First of all, notice that the third word of the title lacks an accent mark, rendering it English rather than French. This book (magazine?) (anthology?) has a simple plan: to show a single painting by a single artist — Peter Saul — to numerous poets, and solicit their poetic responses.
One problem is the painting itself, which is reproduced on the cover, and lends its title to the book. It shows a fatuous fat man, kneeling next to a bed and caressing a misshapen creature consisting entirely of breasts and vaginas (and possibly one ear). Sally Van Doren observes that the creature is tri-racial:
Two nipples protruding from brown skin.
Two nipples protruding from pink skin.
Two nipples protruding from yellow skin.
That’s the beginning of "Isn’t She Beautiful." (Notice the absence of a question mark.) The painting is simultaneously misogynist and feminist (as art can be). But how to write poems about it? Describing the imagery doesn’t seem to work, but neither does avoiding description.

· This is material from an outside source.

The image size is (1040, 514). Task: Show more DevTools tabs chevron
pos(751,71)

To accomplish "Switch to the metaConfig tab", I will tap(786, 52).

This book is a great idea, but so new that no one quite knows how to proceed — even the soulful Paul Violi, who died soon after writing "Stalin and Mao Schtickomythia":
What’s it look like?
What do you mean?
What do you mean what do I mean?
[That’s an excerpt.] Or John Yau himself, whose idea the book was:
Slim
Shimmy
And
Shine
Inflatable
Star
[Also an excerpt, from "I Less Am You Let."] Maybe the best work is by my old friend Sharon Mesmer:
The God of the overpowering I AM is in ME!
now that I am cocked-up with over-power.
That’s the powerful beginning of "I Am Cocked-Up with Over-Power."